__Complete the following__
A. In the Python list-iteration thread, what reason does Achim give for preferring a set over a list?
B. Please rewrite the passage of the Python list-iteration thread starting at "However, some items" and ending at "in listy: listy.remove(i)", putting "numbers" in place of "listy".
C. Resume the Python list-iteration thread from the point where it stops.

Loop problem while iterating through a list and removing recurring elements

Question

I want to iterate through a list, and remove the items that count more than once, so they don't get printed repeatedly by the for loop.

However, some items appearing only one time in the list seem to get affected too by this, and I can't figure out why.

Any input would be greatly appreciated.

Example Output:

listy = [2,2,1,3,4,2,1,2,3,4,5]
for i in listy:
  if listy.count(i)>1:
    print i, listy.count(i)
    while i in listy: listy.remove(i)
  else:
    print i, listy.count(i)

Outputs:

 2 4
 3 2
 1 2

thus ignoring completely 4 and 5.

Do you want only to print, or to get the list slimmed down also ? — eyquem, Aug 20 '11 at 11:46
Do you want the prints to be done in the same order than the elements have in **listy** ? — eyquem, Aug 20 '11 at 13:09

score 5 · Accepted Answer · answered Aug 20 '11 at 11:35

5

You should not modify a list while iterating over it. This one should work:

listy = [2,2,1,3,4,2,1,2,3,4,5]
found = set()
for i in listy:
    if not i in found:
        print i, listy.count(i)
        found.add(i)

The result is:

answered Aug 20 '11 at 11:35

Achim

15,415
15
80
144

your solution is much nicer than mine. :) I didn't think of the set and that you can test on the fly if the element was already in there... – Arne Aug 20 '11 at 11:36
Can I use a list in place of the set? Why exactly is a set preferred? – Louis93 Aug 20 '11 at 12:05
1

Yes, you can. But sets are faster. It's not important for such small lists, but if your data grows. – Achim Aug 20 '11 at 12:13
1

Your solution is: "maintain a set of numbers seen and print if not in the set." You may as well just build the set from the list and print the set. `for x in set(listy): print x` – hughdbrown Aug 20 '11 at 13:23
I'd just like to reiterate what hughdbrown said. The set() solution is a good one, but it should basically be a one-liner. – Vorticity Aug 20 '11 at 21:22
Thanks! And thanks to everyone else here as well. I learned a lot from all the answers, they were all really well written. – Louis93 Aug 21 '11 at 13:34

score 3 · Answer 2 · 2011-08-20T12:02:29.710

The reason for your problems is that you modify the list while you are iterating over it.

If you don't care about the order in which items appear in the output and don't care about the count, you can simply use use a set:

>>> listy = [2,2,1,3,4,2,1,2,3,4,5]
>>> print set(listy)
set([1, 2, 3, 4, 5])

If you do care about the count, use the Counter class from the collections module in the Standard Library:

>>> import collections
>>> collections.Counter(listy)
Counter({2: 4, 1: 2, 3: 2, 4: 2, 5: 1})
>>> c = collections.Counter(listy)
>>> for item in c.iteritems():
...     print "%i has a count of %i" % item
... 
1 has a count of 2
2 has a count of 4
3 has a count of 2
4 has a count of 2
5 has a count of 1

If you do care about both the order and the count, you have to build a second list:

>>> checked = []
>>> counts = []
>>> for item in listy: 
>>>     if item not in checked: 
>>>         checked.append(item) 
>>>         counts.append(listy.count(item))
>>> print zip(checked, counts)

__Data listing__
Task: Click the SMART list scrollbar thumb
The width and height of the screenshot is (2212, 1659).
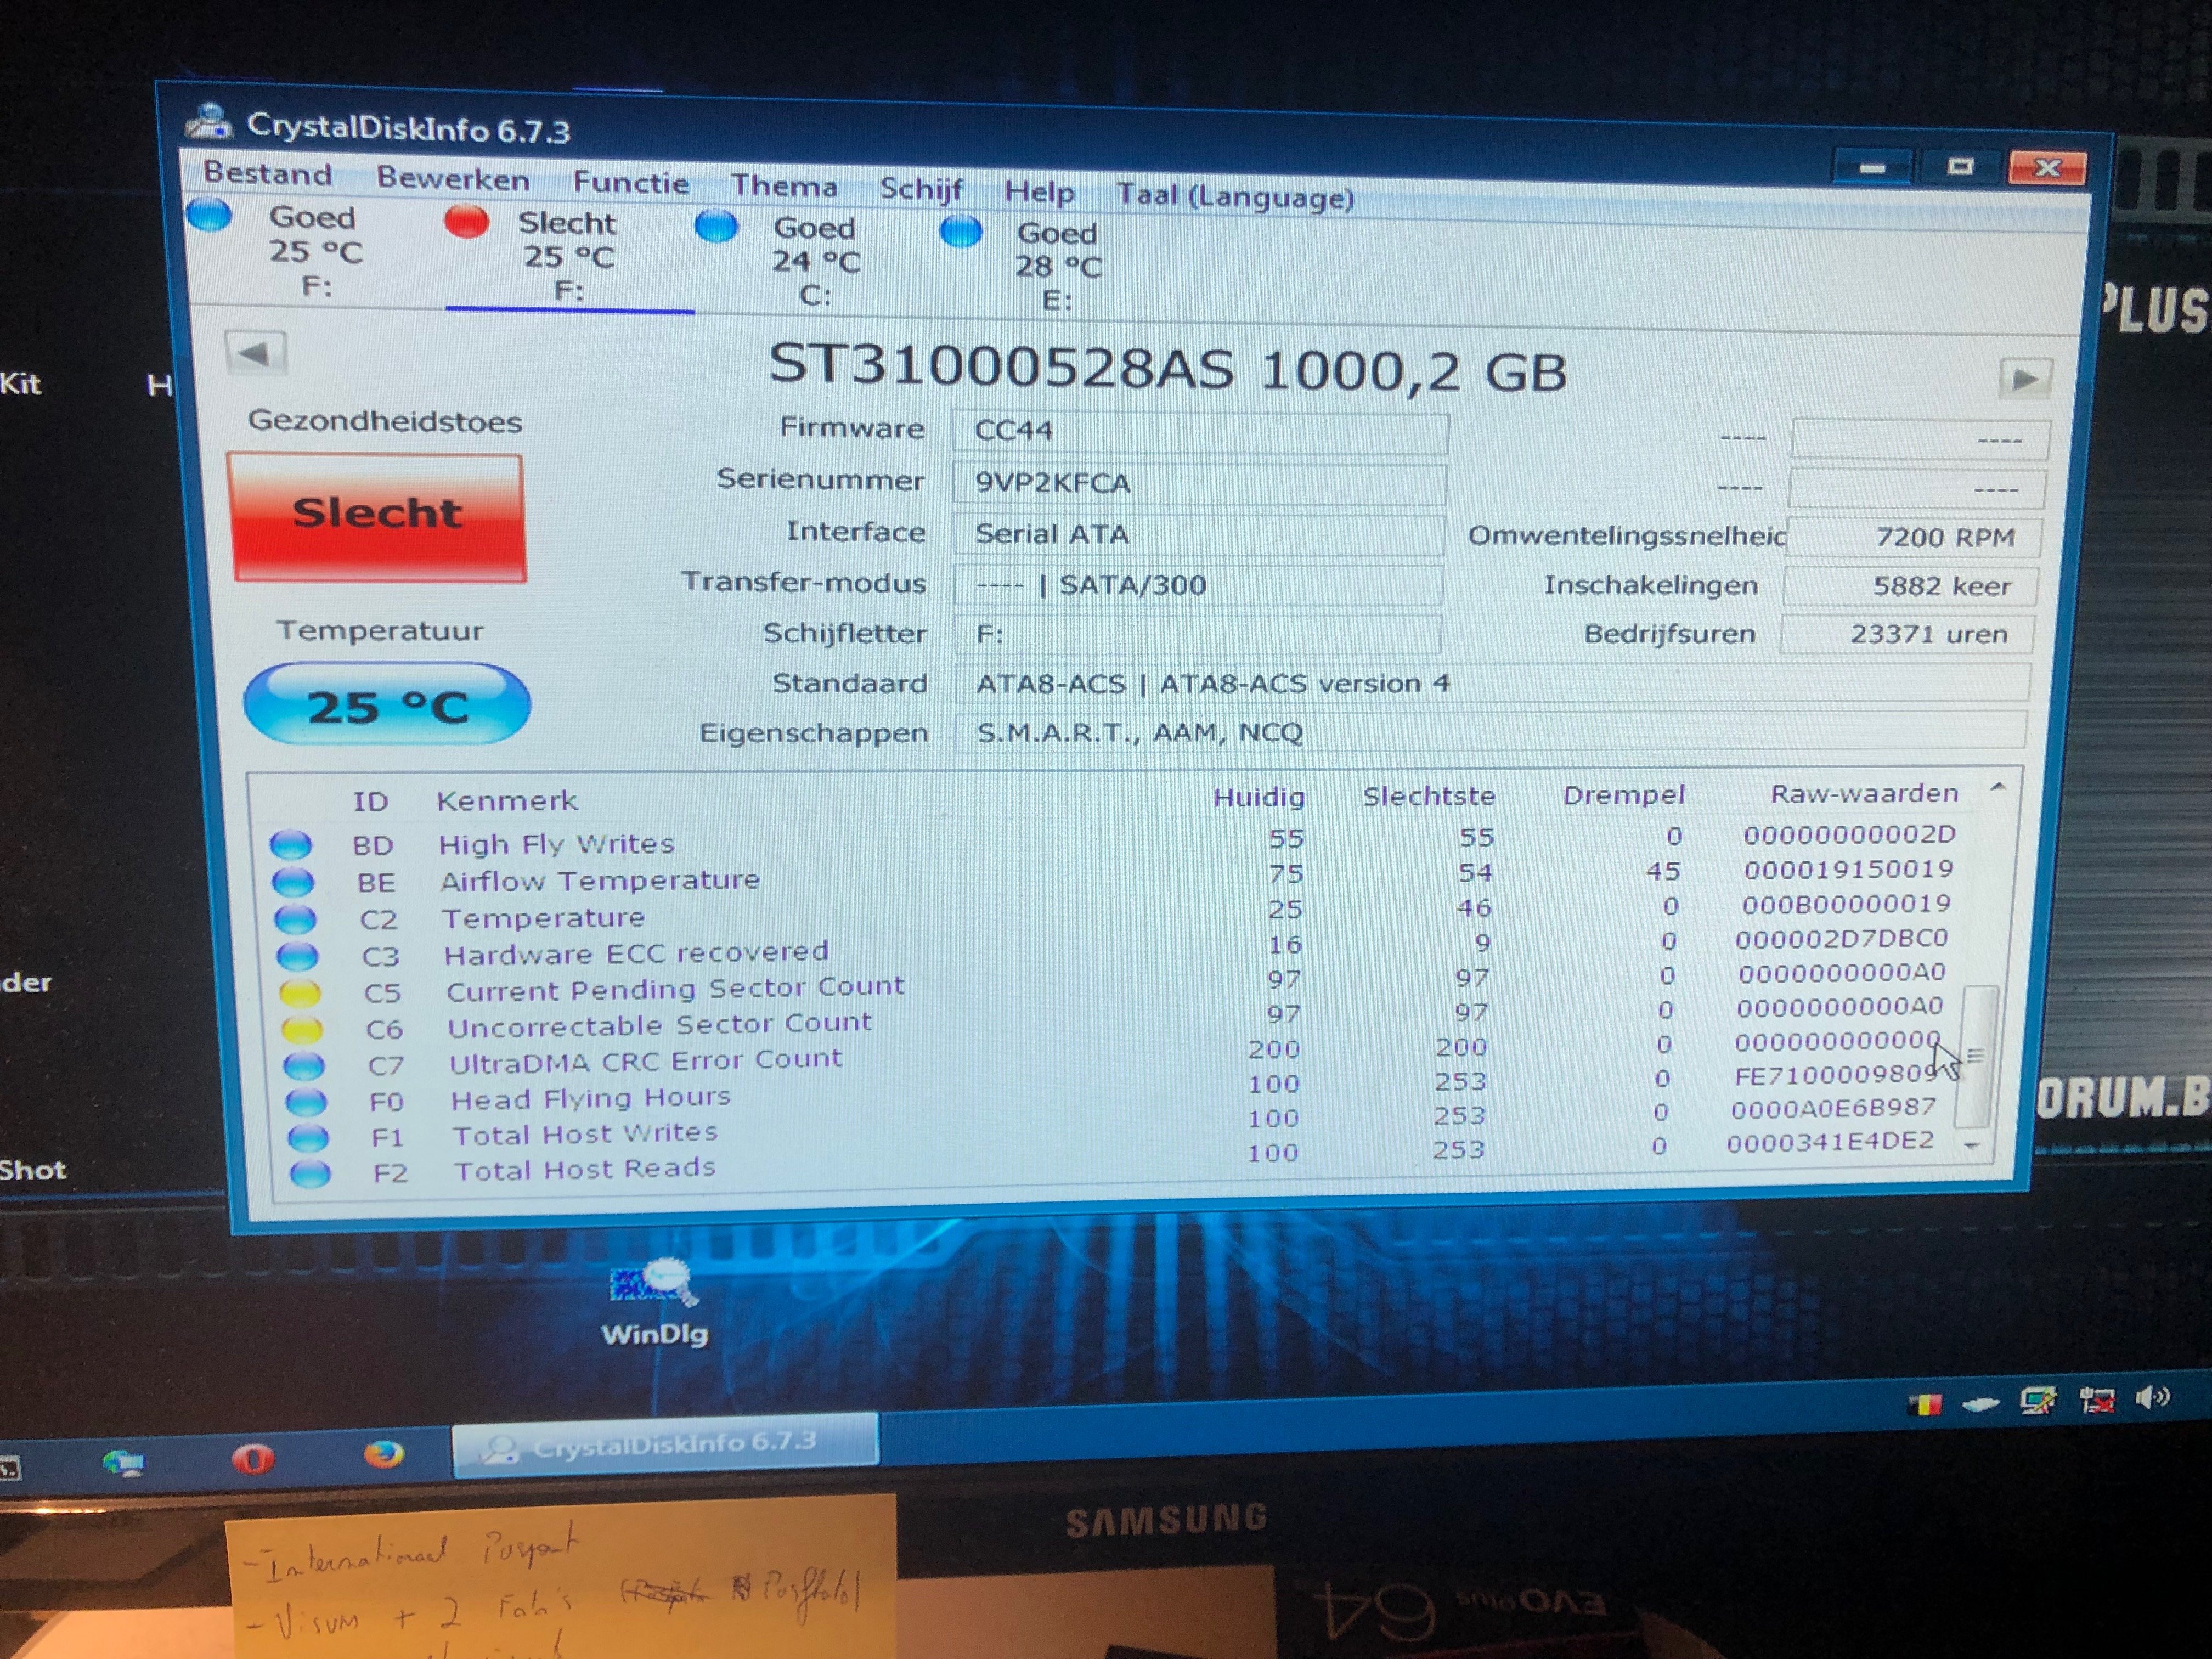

--

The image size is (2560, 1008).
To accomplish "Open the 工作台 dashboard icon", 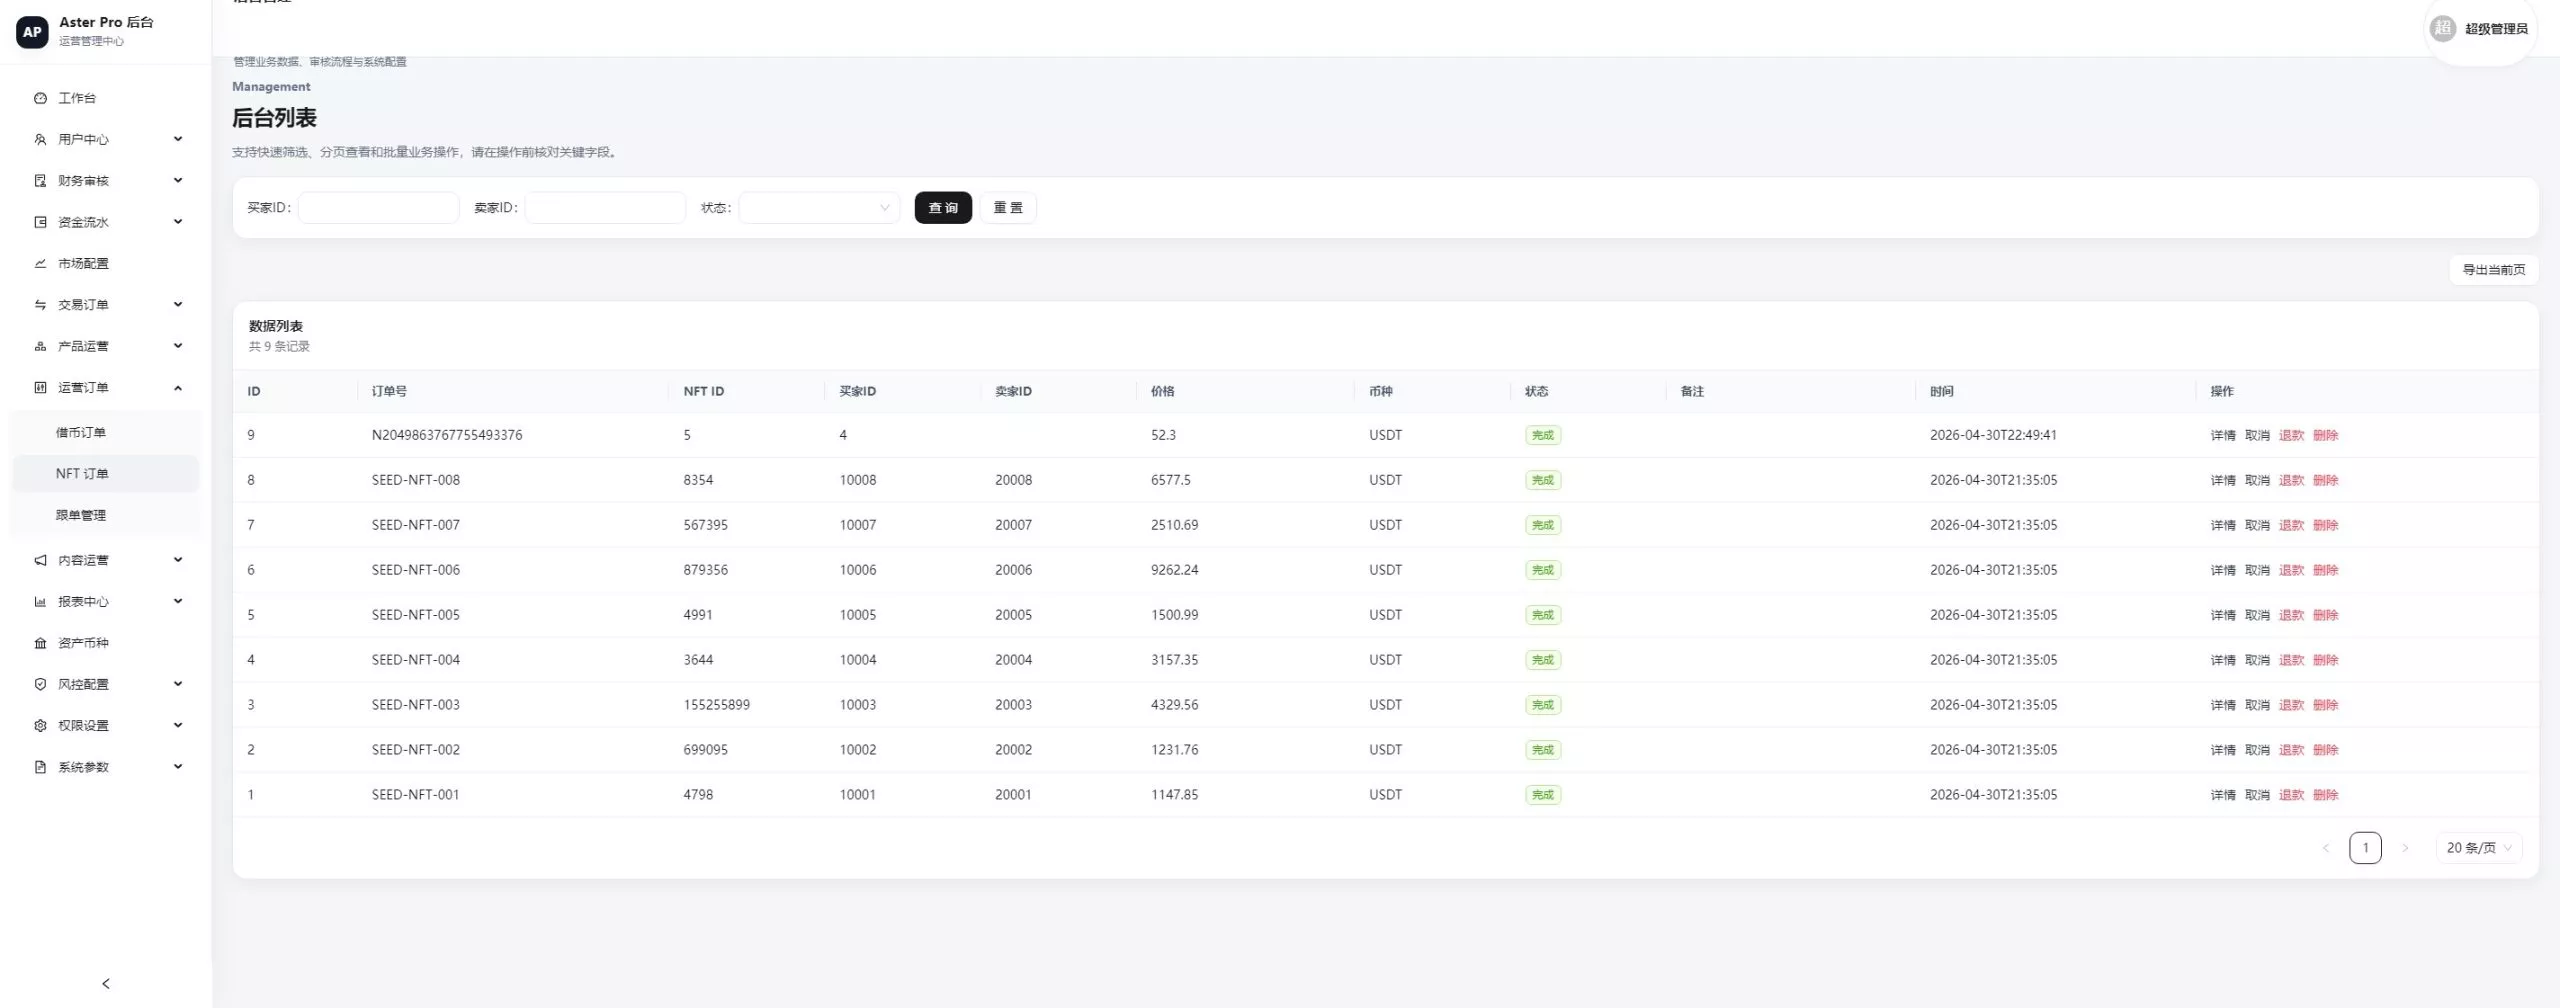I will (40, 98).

__Answers to each task__
A. Sets are faster.

B.
However, some items appearing only one time in the list seem to get affected too by this, and I can't figure out why.

Any input would be greatly appreciated.

Example Output:

numbers = [2,2,1,3,4,2,1,2,3,4,5]
for i in numbers:
  if numbers.count(i)>1:
    print i, numbers.count(i)
    while i in numbers: numbers.remove(i)

C.
... [(2, 4), (1, 2), (3, 2), (4, 2), (5, 1)]

This is the least efficient solution, of course.

If you don't want to keep the counts for later, you don't need the counts list:

listy = [2,2,1,3,4,2,1,2,3,4,5]
checked = set()
for item in listy: 
    # "continue early" looks better when there is lots of code for
    # handling the other case
    if item in checked:     
        continue

    checked.add(item) 
    print item, listy.count(item)

agf · Answer 3 · 2011-08-20T12:01:19.427

Don't modify a list while iterating over it, it will mess you up every time:

listy = [2,2,1,3,4,2,1,2,3,4,5]
#        *     *     * Get hit
for i in listy:
    print i
    if listy.count(i) > 1:
        print i, listy.count(i), 'item and occurences'
        while i in listy: listy.remove(i)
    else:
        print i, listy.count(i)

First, you remove four 2s. Two are right at the beginning, so that puts you at the first 1.
Then you advance one when you get the next i from listy, putting you at the first 3.
Then you remove two 3s. The first is right there, so that puts you at the first 4.
Then you advance one again. The 2 is gone already, so this puts you at the second 1.
You then delete both 1s; this moves you forward two spaces. The 2 and 3 are gone, so this puts you at the 5.
You advance one, this moves you off the end of the list so the loop is over.

If what you want is to print each item only once, you can use the simple set method, or you could use the itertools unique_everseen recipe:

def unique_everseen(iterable, key=None):
    "List unique elements, preserving order. Remember all elements ever seen."
    # unique_everseen('AAAABBBCCDAABBB') --> A B C D
    # unique_everseen('ABBCcAD', str.lower) --> A B C D
    seen = set()
    seen_add = seen.add
    if key is None:
        for element in ifilterfalse(seen.__contains__, iterable):
            seen_add(element)
            yield element
    else:
        for element in iterable:
            k = key(element)
            if k not in seen:
                seen_add(k)
                yield element

Which extends the basic set version to allow you to specify a special way to compare items.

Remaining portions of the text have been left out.